In the 80s my dad asked me if I'd heard this guy on NPR named Keillor? Only Lake Woebegon came close to reminding me of those halcyon days when JFPO took us to Shady Corners each morning. And I've always wondered about who might have influenced who, knowing of JFPO's days at KDWB Minneapolis prior to his move to the Queen City. Only Keillor, and to a degree Jean Sheppard, came close to JFPO.

Yeah. I was a fan of James Francis Patrick O'Neill.

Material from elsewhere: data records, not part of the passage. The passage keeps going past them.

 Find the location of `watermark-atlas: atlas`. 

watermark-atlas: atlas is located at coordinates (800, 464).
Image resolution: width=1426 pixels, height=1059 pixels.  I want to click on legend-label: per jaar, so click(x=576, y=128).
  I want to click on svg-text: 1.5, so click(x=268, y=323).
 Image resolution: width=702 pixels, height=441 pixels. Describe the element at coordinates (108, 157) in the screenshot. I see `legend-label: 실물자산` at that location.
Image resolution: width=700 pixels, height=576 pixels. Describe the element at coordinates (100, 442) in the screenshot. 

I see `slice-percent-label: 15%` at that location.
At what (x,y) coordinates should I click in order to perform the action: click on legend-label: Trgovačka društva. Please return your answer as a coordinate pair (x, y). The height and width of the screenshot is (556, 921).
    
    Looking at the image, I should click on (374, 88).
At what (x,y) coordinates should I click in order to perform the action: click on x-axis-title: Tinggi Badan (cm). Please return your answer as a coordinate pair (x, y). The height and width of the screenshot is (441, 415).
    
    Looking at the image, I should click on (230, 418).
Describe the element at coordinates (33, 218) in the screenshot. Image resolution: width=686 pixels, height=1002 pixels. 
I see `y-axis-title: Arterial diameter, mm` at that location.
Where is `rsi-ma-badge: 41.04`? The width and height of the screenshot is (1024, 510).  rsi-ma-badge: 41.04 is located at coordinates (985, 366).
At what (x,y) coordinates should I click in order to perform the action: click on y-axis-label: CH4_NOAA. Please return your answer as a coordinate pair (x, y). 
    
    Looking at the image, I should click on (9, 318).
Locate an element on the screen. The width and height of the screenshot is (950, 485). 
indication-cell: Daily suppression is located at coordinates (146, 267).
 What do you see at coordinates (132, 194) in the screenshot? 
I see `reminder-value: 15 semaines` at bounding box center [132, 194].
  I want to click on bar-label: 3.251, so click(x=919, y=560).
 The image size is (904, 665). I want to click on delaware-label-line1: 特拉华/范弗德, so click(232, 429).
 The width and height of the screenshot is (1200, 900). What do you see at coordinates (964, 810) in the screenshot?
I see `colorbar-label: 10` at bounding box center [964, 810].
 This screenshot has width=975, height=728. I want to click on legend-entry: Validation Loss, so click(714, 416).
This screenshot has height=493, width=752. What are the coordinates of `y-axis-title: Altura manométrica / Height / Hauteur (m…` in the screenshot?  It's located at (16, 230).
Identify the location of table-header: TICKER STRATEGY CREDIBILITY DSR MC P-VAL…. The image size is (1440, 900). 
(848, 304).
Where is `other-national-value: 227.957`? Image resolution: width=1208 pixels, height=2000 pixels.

I'll always remember the last time I heard JFPO on the radio. The day Bob Braun died. JFPO had retired from WSAI months earlier. That afternoon he was sitting in with Wirt Cain...but really not adding much to the discourse. Age seemed to have taken that mischievous sparkle from his voice. You could hear the rattle of emphysema with every breath. For the kid who so fondly remembered those days in Shady Corners, it was painful to listen to.

I was about to turn the radio off when Bonnie Lou from the Paul Dixon Show called in. Cain sat back and allowed she and JFPO to talk about the old days at 9th and Elm. About Braun. About the mutual humor they found in old country song titles. About Paul Baby. As Bonnie Lou was ending the call, she mentioned that every morning before sunrise she still listened from Florida to Nick Clooney and WSAI via that big sky wave signal.

Then it happened. Bonnie Lou made a simple innocent offhand comment...that "she had Nick Clooney 'til the sun comes up." Most people probably missed it. And more so, probably missed what came next. But if you were listening closely you heard it. JFPO's quick reply..."well there's a country song title right there."

Was it the funniest thing I'd ever heard JFPO say? No. But it still made me laugh. And I made a mental note of it. Because for that brief second, that different way of seeing things...that quirky sense of humor...that mischievous sparkle that made JFPO worth listening to every day before school had showed itself again. I cherished the moment.

Then I turned the radio off. I knew that I'd likely never hear O'Neill on the radio again. And that was okay. Because I knew that at least for me, James Francis Patrick O'Neill had ended things with a laugh.